In [1]:
import numpy as np
import pandas as pd

from datetime import date

import matplotlib.pyplot as plt

from sklearn.model_selection import train_test_split

## Final Functions
parameters:
- sample size: N
- seed for randomization
- train-test split ratio

In [2]:
## Note: csv_file is not included in the repo

def get_sample(csv_file, N, seed):
    np.random.seed(seed)
    ratings = pd.read_csv(csv_file)
    
    #keep only ratings from the most recent 5 years： 2010-2015
    ratings['year'] = ratings['timestamp'].apply(lambda x: date.fromtimestamp(x).year)
    ratings = ratings[ratings['year']>=date.fromisoformat('2010-01-01').year]
    ratings.drop(['timestamp','year'],axis=1,inplace=True) #'timestamp' and 'year' no longer useful 
    
    #keep only movies with at least 20 ratings
    m_counts = ratings.groupby('movieId').size()
    m_index = m_counts[m_counts>=20].index
    ratings = ratings[ratings['movieId'].isin(m_index)]
    
    #keep only users who have rated at least 20 movies - consistent with original data
    u_counts = ratings.groupby('userId').size()
    u_index = u_counts[u_counts>=20].index
    ratings = ratings[ratings['userId'].isin(u_index)]
    
    #sample out N users
    users = np.unique(ratings['userId'])
    u_index_sample = np.random.choice(users, N)
    sample = ratings[ratings['userId'].isin(u_index_sample)]
    
    #keep a percentage of ratings for each user: 30% -- lower variance
    pct = pd.DataFrame(columns=['userId','movieId','rating'])
    u_N, u_rating_count = np.unique(sample['userId'], return_counts=True)
    
    for i in range(len(u_N)):
        u_id = u_N[i]
        u_sample = sample[sample['userId']==u_id]
        u_sample = u_sample[u_sample['movieId'].isin(np.random.choice(np.unique(u_sample['movieId']),
                                                                      int(u_rating_count[i]*0.3)))]
        pct = pct.append(u_sample)
    
    sample = pct
    
#     #plot data
#     users_s, u_count_s = np.unique(sample['userId'], return_counts=True)
#     plt.plot(np.arange(1, len(users_s)+1), sorted(sample.groupby('userId').size(), reverse=True))
#     plt.xlabel('number of users')
#     plt.ylabel('number of rated movies')
#     plt.show()
    
    print('number of unique users:', len(np.unique(sample['userId'])))
    print('number of unique movies:', len(np.unique(sample['movieId'])))
    
    return sample


In [3]:
sample = get_sample('ratings.csv', 500, 1)

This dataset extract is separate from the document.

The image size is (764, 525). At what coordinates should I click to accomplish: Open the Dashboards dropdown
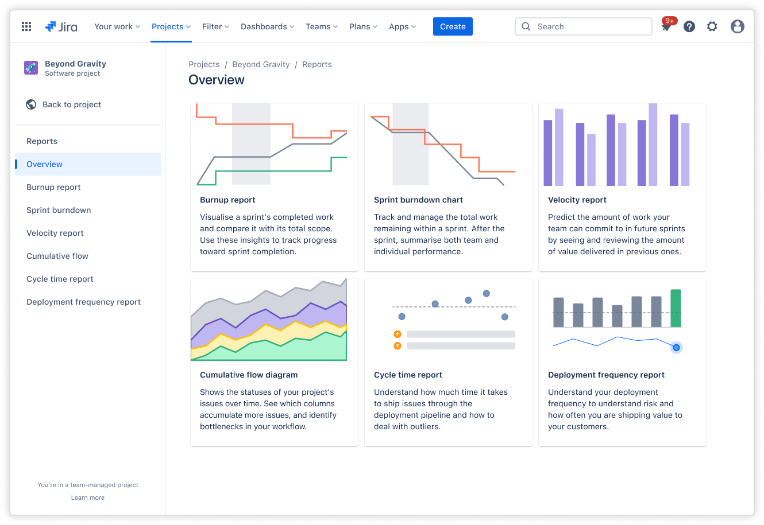click(267, 26)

number of unique users: 494
number of unique movies: 4191


In [4]:
sample.head()

Unnamed: 0,userId,movieId,rating
10993,99,1,4.0
10999,99,480,3.0
11011,99,1261,4.0
11015,99,2454,3.0
11020,99,2959,5.0


In [5]:
"""Save Sample Data File for Reference When Needed"""
sample.to_csv('sample_data.csv')

In [6]:
def get_train_test(sample_data, split, seed):
    np.random.seed(seed)
    sample = sample_data
    
    #if starting with csv file
#     sample = pd.read_csv(sample_data)
#     sample.drop(['Unnamed: 0'],axis=1,inplace=True)
    
    train, test = train_test_split(sample, test_size=split)
    
    #check
    print('number of users in train:',len(np.unique(train['userId'])))
    print('number of movies in train:',len(np.unique(train['movieId'])))
    print('number of users in test:', len(np.unique(test['userId'])))
    print('number of movies in test:',len(np.unique(test['movieId'])))
    
    return train, test
    

In [7]:
train, test = get_train_test(sample, 0.3, 1)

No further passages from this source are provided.